What the exercise asks: Reproduce verbatim the items between the line containing "Click the golf" and the line containing "[x=1213, y=163]", inclusive.

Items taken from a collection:
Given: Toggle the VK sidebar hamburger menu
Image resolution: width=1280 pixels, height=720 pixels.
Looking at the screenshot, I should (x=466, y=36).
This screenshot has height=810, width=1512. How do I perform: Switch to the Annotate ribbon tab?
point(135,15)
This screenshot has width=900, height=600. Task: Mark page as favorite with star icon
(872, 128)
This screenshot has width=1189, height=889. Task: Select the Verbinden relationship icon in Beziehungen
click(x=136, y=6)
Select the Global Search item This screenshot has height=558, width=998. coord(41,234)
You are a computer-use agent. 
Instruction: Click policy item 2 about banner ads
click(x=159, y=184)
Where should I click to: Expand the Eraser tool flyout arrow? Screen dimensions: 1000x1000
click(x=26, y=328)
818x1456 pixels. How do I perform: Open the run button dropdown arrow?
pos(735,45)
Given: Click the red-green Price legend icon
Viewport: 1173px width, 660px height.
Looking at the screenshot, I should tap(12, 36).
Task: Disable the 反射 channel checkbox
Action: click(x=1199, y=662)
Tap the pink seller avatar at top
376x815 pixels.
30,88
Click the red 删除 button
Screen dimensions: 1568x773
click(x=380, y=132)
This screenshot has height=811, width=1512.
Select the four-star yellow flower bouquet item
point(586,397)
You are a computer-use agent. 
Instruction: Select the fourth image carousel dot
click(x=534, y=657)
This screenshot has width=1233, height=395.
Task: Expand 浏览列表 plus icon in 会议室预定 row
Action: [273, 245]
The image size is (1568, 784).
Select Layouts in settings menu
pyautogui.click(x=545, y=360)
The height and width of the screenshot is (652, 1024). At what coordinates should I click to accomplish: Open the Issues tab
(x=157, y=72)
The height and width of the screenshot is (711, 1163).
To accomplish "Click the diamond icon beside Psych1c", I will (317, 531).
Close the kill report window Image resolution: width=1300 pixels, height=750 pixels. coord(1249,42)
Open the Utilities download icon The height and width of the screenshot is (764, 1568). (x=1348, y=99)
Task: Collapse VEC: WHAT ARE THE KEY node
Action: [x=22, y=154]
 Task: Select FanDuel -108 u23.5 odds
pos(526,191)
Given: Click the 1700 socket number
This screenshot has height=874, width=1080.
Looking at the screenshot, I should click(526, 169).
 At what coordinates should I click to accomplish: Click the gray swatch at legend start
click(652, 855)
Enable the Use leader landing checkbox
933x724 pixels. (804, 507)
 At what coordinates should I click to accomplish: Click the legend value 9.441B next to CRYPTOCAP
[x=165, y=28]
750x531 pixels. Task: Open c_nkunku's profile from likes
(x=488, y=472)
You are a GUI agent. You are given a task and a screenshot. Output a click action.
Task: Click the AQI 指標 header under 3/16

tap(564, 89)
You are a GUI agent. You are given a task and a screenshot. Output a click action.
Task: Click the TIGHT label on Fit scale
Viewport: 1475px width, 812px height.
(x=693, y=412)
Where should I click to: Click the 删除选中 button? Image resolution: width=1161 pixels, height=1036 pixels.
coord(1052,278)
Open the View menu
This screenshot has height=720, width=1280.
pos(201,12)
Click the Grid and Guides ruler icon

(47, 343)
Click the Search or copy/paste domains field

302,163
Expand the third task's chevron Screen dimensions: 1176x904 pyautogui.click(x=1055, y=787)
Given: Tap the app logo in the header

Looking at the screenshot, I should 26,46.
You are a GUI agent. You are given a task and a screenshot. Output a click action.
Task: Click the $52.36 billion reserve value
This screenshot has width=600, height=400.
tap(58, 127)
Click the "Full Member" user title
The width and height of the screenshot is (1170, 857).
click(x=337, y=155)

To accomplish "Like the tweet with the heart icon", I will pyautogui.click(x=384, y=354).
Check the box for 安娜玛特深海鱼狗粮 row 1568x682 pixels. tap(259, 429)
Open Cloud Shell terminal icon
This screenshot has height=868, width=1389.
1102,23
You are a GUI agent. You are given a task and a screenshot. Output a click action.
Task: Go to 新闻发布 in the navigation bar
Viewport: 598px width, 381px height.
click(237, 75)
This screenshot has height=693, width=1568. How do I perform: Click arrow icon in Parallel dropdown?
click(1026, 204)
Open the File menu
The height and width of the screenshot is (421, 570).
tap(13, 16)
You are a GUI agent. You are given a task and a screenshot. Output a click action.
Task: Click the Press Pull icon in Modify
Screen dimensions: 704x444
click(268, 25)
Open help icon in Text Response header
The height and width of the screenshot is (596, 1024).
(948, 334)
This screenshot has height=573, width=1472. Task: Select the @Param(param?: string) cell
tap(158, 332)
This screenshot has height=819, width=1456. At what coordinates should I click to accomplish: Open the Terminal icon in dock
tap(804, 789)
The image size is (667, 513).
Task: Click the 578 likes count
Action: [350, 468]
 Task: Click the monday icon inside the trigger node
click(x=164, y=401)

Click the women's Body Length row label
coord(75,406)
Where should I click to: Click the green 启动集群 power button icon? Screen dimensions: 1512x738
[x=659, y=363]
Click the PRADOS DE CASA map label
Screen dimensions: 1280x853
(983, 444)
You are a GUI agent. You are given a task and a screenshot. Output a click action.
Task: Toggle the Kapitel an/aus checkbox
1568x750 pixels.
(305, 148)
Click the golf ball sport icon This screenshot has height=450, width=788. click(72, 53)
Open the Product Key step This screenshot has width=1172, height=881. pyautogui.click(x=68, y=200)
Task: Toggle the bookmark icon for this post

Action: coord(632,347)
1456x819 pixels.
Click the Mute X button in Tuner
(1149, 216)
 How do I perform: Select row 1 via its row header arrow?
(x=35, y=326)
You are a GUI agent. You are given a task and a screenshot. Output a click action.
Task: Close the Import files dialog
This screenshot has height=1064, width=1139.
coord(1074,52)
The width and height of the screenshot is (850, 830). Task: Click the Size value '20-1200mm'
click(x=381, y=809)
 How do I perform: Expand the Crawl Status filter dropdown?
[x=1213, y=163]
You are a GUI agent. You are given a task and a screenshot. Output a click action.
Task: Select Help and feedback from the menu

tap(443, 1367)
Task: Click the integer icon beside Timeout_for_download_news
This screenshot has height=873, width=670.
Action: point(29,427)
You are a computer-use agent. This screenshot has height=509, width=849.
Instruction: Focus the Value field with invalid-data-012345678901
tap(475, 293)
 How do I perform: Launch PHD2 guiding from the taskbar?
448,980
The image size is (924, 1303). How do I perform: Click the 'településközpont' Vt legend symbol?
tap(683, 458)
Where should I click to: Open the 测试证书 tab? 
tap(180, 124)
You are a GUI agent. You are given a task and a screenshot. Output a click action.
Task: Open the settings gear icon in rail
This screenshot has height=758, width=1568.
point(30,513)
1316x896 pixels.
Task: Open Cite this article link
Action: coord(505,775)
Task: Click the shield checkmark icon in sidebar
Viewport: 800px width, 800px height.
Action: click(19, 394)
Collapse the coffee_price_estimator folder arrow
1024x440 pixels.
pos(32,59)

Reply:
Click the golf ball sport icon This screenshot has height=450, width=788. click(72, 53)
Open the Product Key step This screenshot has width=1172, height=881. pyautogui.click(x=68, y=200)
Task: Toggle the bookmark icon for this post

Action: coord(632,347)
1456x819 pixels.
Click the Mute X button in Tuner
(1149, 216)
 How do I perform: Select row 1 via its row header arrow?
(x=35, y=326)
You are a GUI agent. You are given a task and a screenshot. Output a click action.
Task: Close the Import files dialog
This screenshot has height=1064, width=1139.
coord(1074,52)
The width and height of the screenshot is (850, 830). Task: Click the Size value '20-1200mm'
click(x=381, y=809)
 How do I perform: Expand the Crawl Status filter dropdown?
[x=1213, y=163]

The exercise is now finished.